_What is expected_
How many of the lines below contain the word "Select"? Reply with the number alone.

_Stored data_
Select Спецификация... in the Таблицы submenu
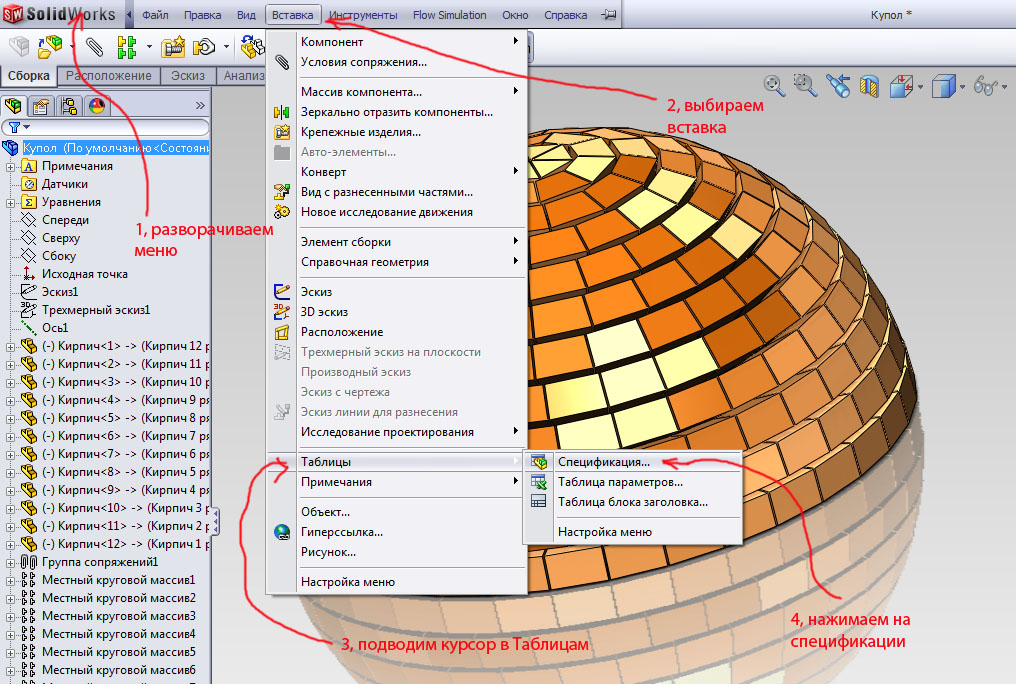The height and width of the screenshot is (684, 1016). tap(603, 462)
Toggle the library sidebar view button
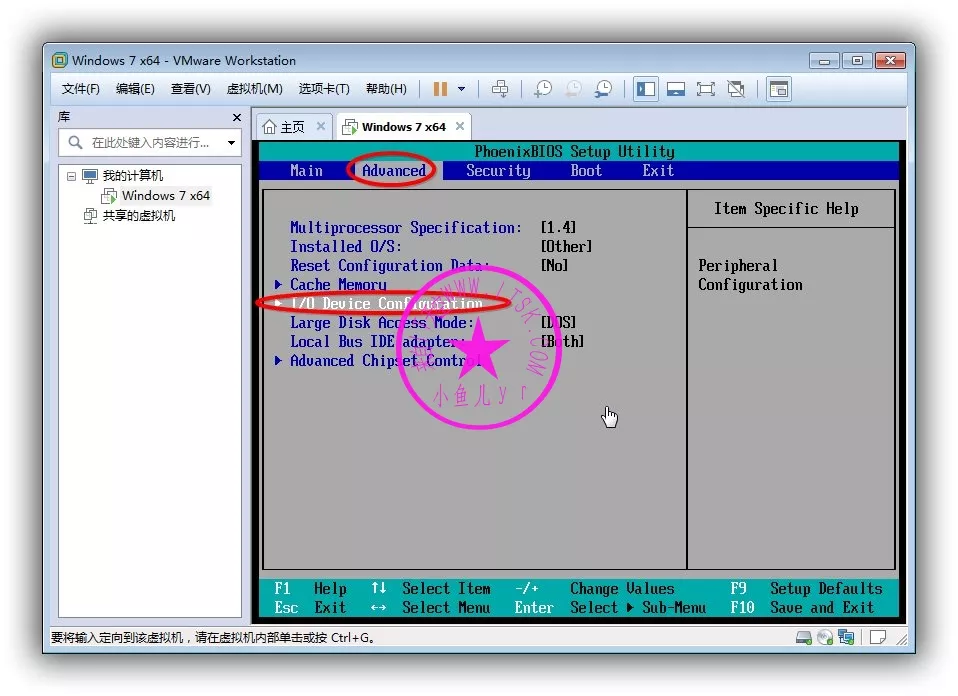958x696 pixels. coord(646,89)
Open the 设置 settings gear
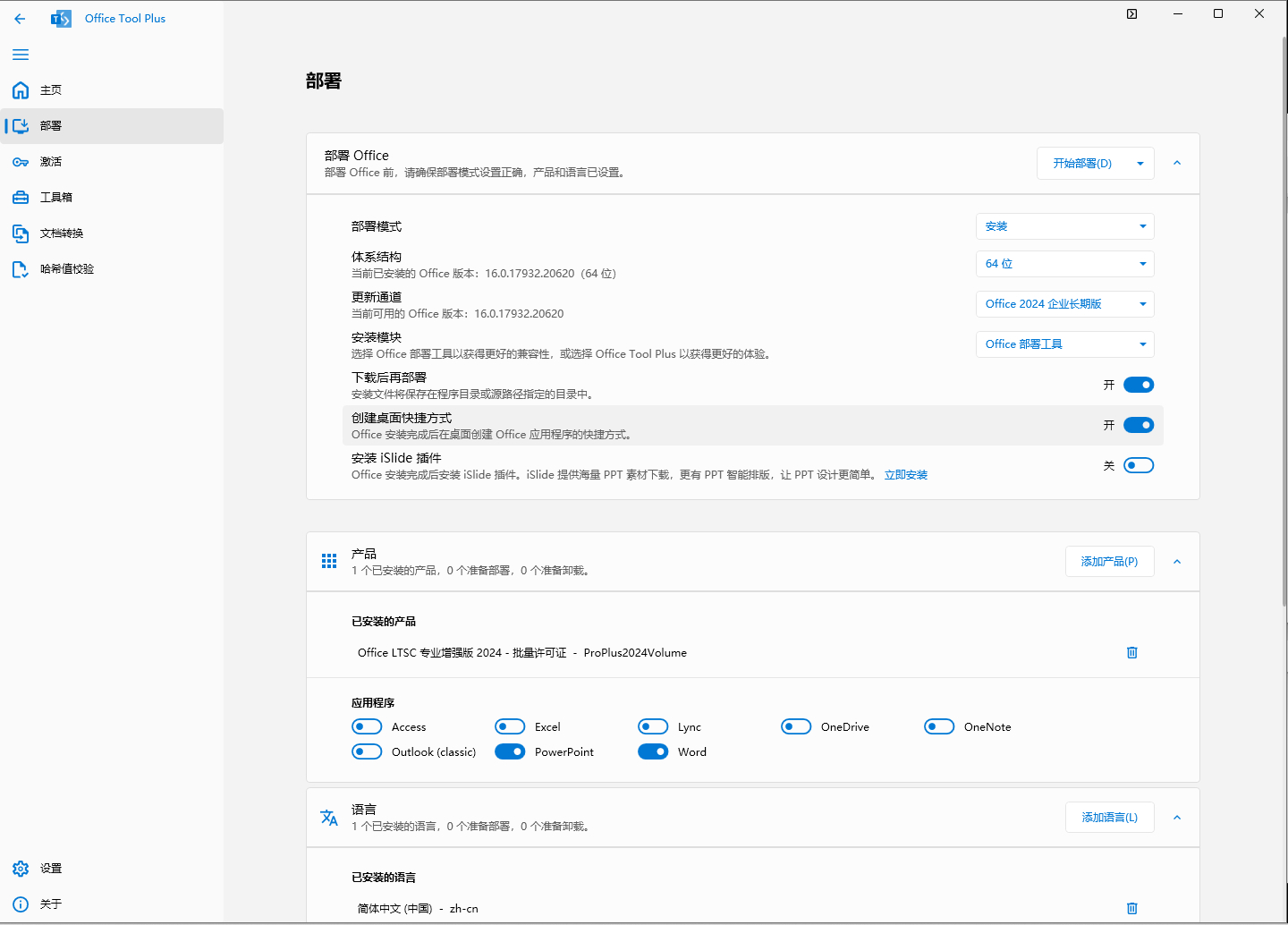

_Exercise solution_
1